**Task inputs:**

━━━━━━━━━━━━━━━━━━━━━━━━━━━━━━

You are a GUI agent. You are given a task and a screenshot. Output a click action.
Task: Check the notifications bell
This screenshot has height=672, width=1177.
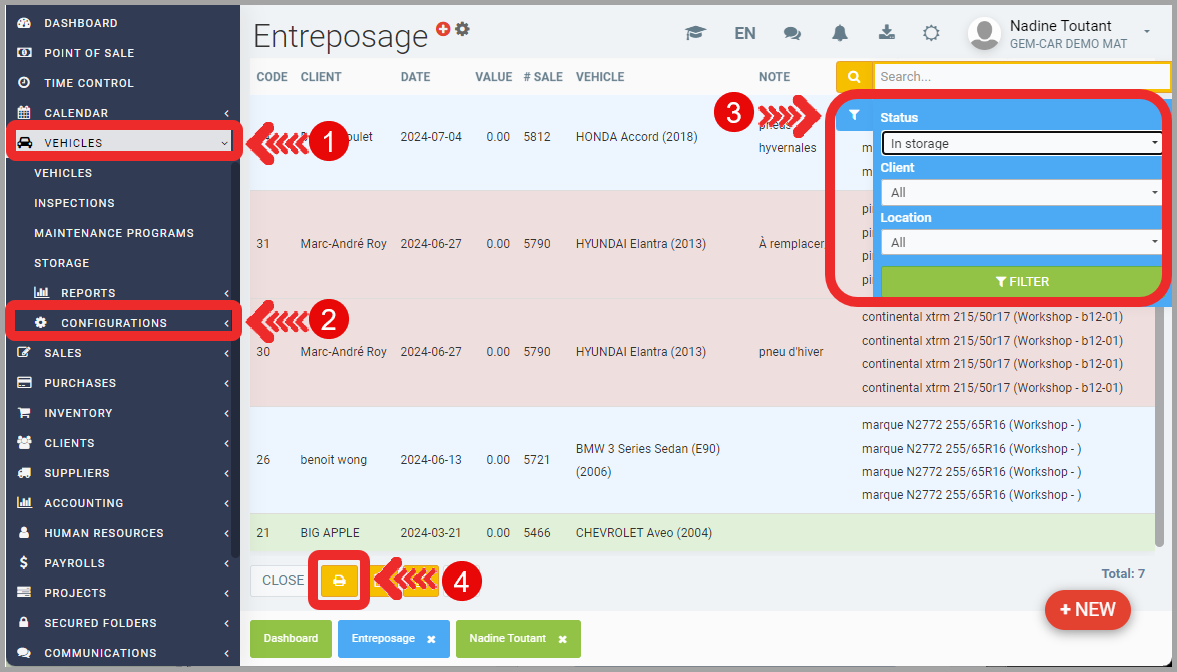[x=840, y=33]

━━━━━━━━━━━━━━━━━━━━━━━━━━━━━━

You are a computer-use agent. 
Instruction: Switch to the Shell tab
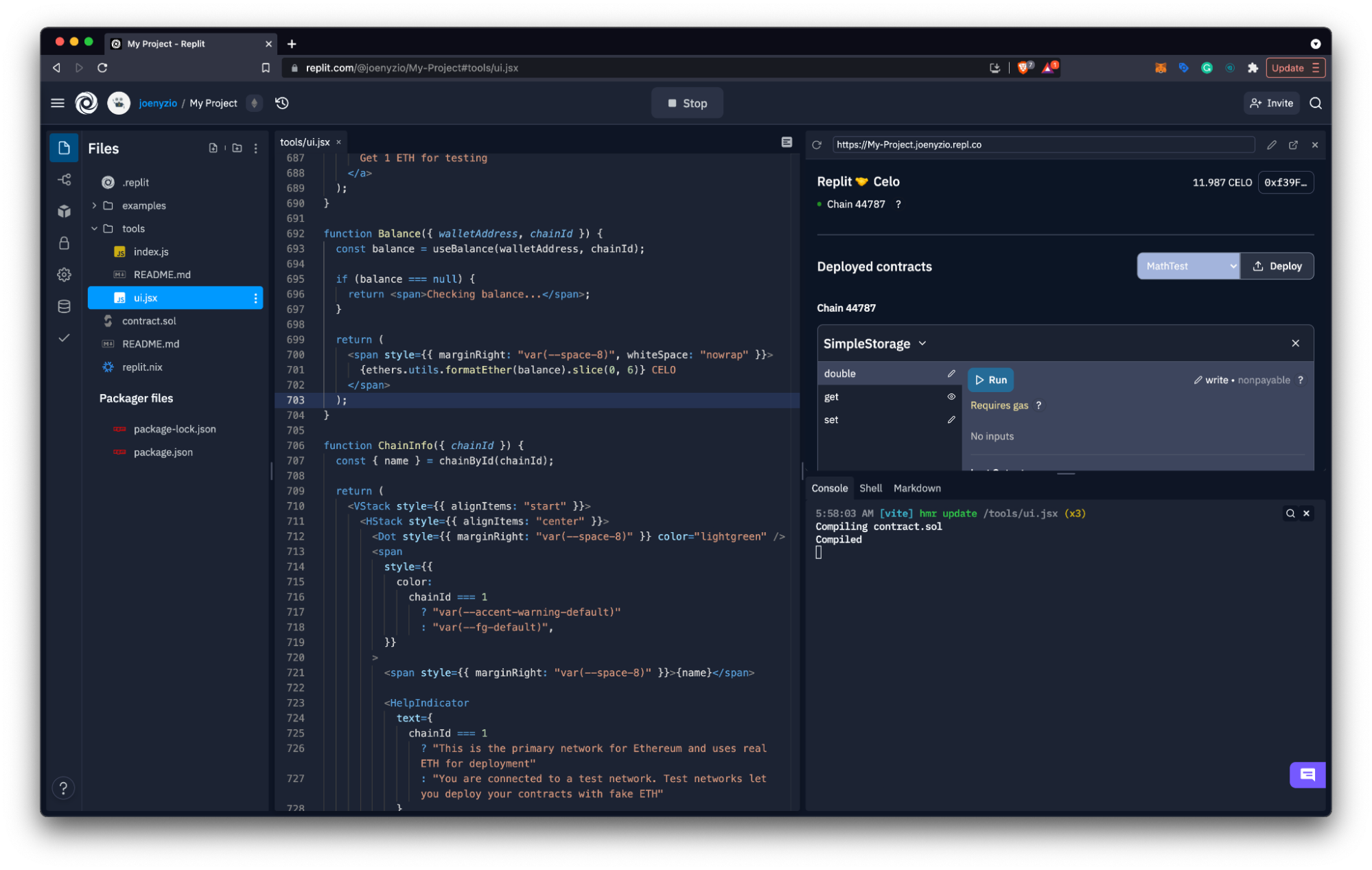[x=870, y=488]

━━━━━━━━━━━━━━━━━━━━━━━━━━━━━━

**Goal of the exercise:** Can you reproduce the records from the line with "You are a GUI" through the line with "[x=840, y=33]", including both of those lines and leaving out the pictures?

**Answer in full:**
You are a GUI agent. You are given a task and a screenshot. Output a click action.
Task: Check the notifications bell
This screenshot has height=672, width=1177.
[x=840, y=33]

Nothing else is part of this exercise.